Joe Biden licenzia Kurt Kondrich, difensore dei diritti degli esseri umani con sindrome di Down


E’ TROPPO PRO-VITA PER I GUSTI DEL PRESIDENTE ABORTISTA

Di Angelica La Rosa

In ulteriore disprezzo per la fede in cui è stato battezzato, il cattolicesimo, il presidente statunitense Joe Biden ha licenziato il padre di un’adolescente con sindrome di Down dalla Commissione presidenziale sulle disabilità.

Kurt Kondrich, che insieme a sua figlia Chloe, ha promosso una legislazione bipartisan per aiutare i genitori ad affidare i bambini con sindrome di Down, è stato licenziato dal presidente degli Stati Uniti. Avrebbe dovuto restare in carica, che non è di natura politica, fino al 2022, ma poiché è contrario all’aborto dei non nati con trisomia 21, è stato “fatto fuori”.

Biden ha rimosso dai consigli consultivi federali tutti i membri nominati dal suo predecessore, Donald J. Trump. E questo può sembrare logico nei comitati di natura politica. Ma non può essere normale nel caso di organismi che si prendono cura dei disabili.

I Kondrich sono ampiamente riconosciuti per il loro importante lavoro di promozione e protezione dei diritti umani dei bambini con sindrome di Down, inclusa la Chloe’s Law, una legge della Pennsylvania del 2014 che richiede ai medici di fornire dati scientifici alle donne in gravidanza il cui nascituro potrebbe avere la sindrome di Down.

Kurt Kondrich era stato nominato membro della Commissione presidenziale per le persone con disabilità dal presidente Trump nel novembre 2020 per un mandato di due anni ma qualche giorno fa, via mail, ha ricevuto il ben servito dall’assistente del presidente, e capo di gabinetto della Casa Bianca, Catherine Russell.

I precedenti presidenti avevano sempre consentito ai componenti dei consigli consultivi presidenziale non politici di portare a termine il loro mandato.

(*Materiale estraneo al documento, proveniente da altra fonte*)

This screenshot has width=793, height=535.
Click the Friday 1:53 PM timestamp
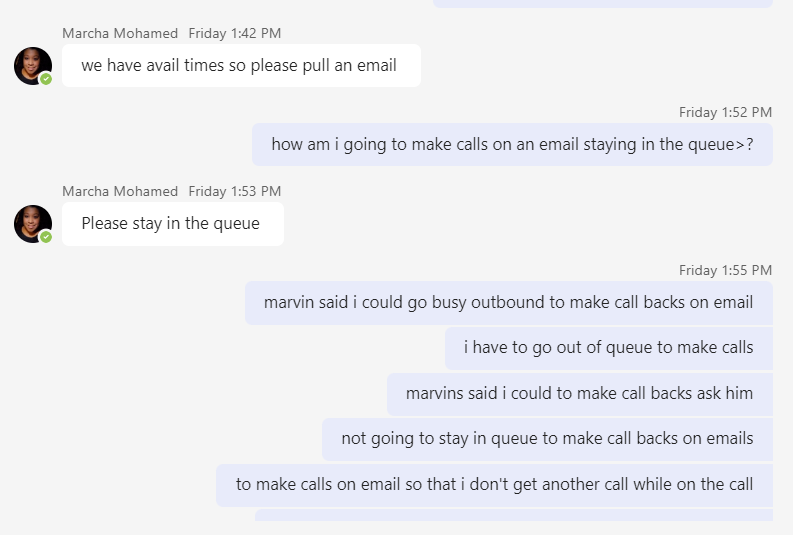click(235, 191)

Ma così non ha fatto Biden.

Kondrich si è dichiarato sorpreso dalla scelta del presidente Biden. “Ho sempre detto che la nostra difesa della disabilità era completamente bipartisan e focalizzata sulla difesa e la protezione delle persone con disabilità dal concepimento alla morte naturale”, ha detto Kondrich al Friday Fax. “Sosteniamo il finanziamento di aiuti e servizi che consentano alle persone con disabilità di essere pienamente incluse nella società in un ambiente sicuro”.

Kondrich aveva lasciato una carriera ventennale come poliziotto di Pittsburgh dopo che sua figlia Chloe era nata con la sindrome di Down. Da allora, il team padre-figlia ha lavorato per aiutare a dissipare i miti che circondano la qualità della vita dei bambini con sindrome di Down. “Il nostro mondo ha bisogno di più persone con sindrome di Down “, ha affermato Kondrich. “Sono gentili e possono vivere una vita felice e appagante”.

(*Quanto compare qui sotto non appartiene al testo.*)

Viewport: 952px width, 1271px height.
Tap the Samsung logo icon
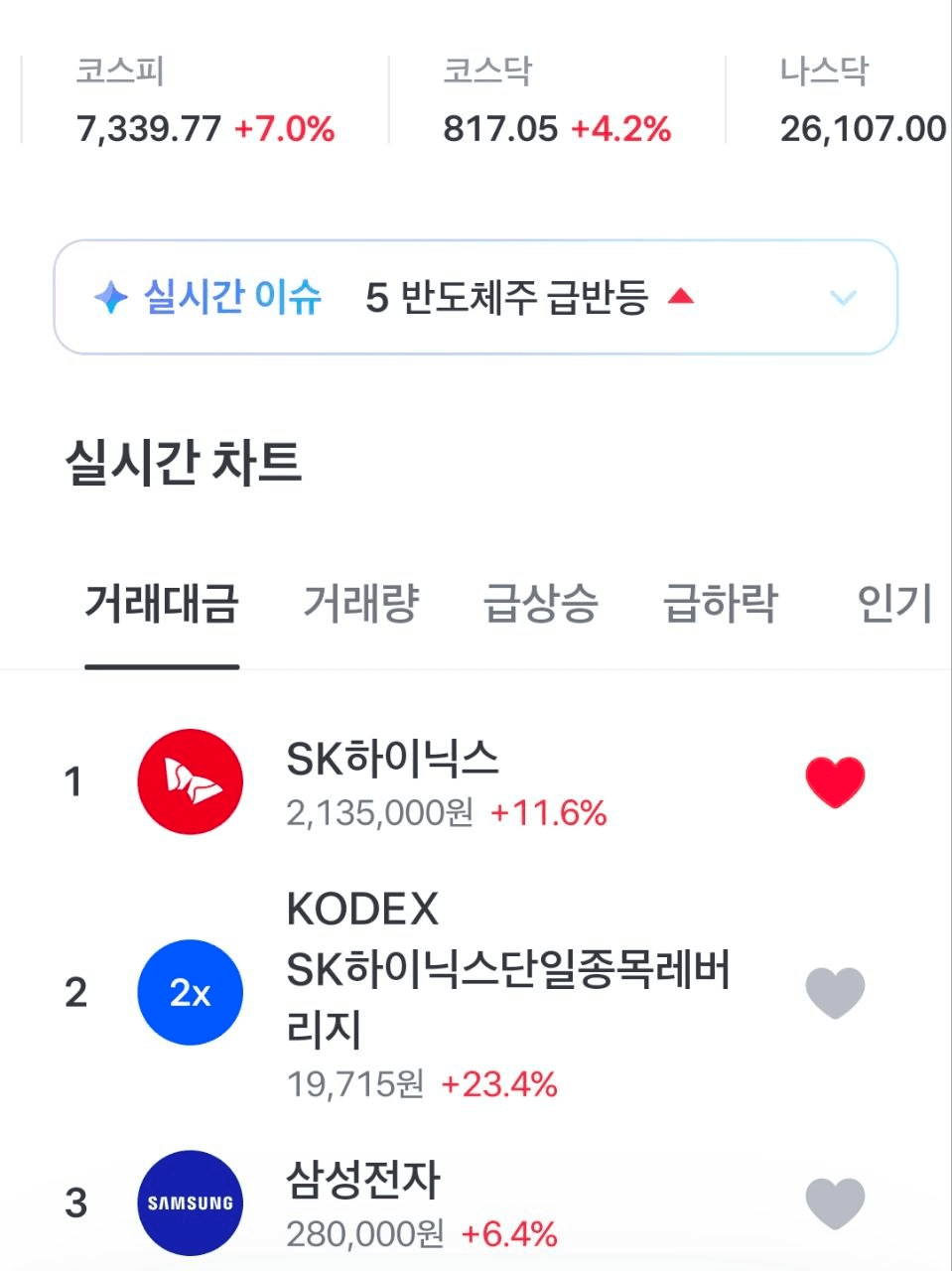pyautogui.click(x=190, y=1202)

Dopo aver appreso che i paesi nordici, come l’Islanda e la Danimarca, permettono l’aborto selettivo dopo una diagnosi prenatale di sindrome di Down, Kondrich aveva preso la difesa di tali vittime parlando a livello internazionale alle Nazioni Unite nel 2017 e nel 2018.

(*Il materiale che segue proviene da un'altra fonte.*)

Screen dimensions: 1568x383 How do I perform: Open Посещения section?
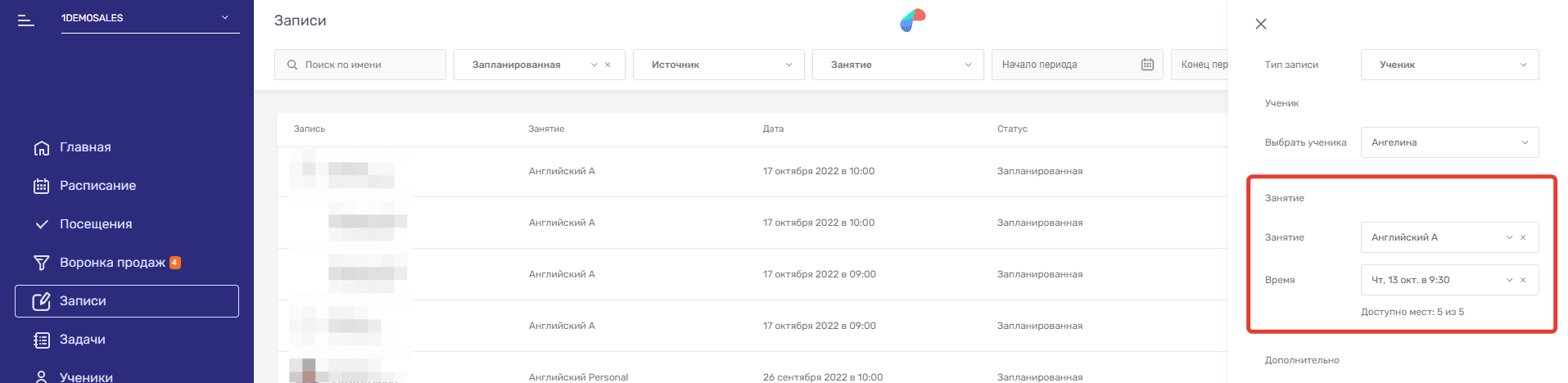[95, 224]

“Identificare, selezionare e porre fine a un essere umano che riceve una diagnosi prenatale di sindrome di Down perché non adempie all’errato mandato culturale di perfezione, peraltro irraggiungibile, rappresenta la forma ultima ed estrema di discriminazione, pregiudizio, profilazione, fanatismo, intolleranza, esclusione e odio, ed è qualcosa che nessuno di noi dovrebbe accettare o tollerare”, ha affermato Kondrich.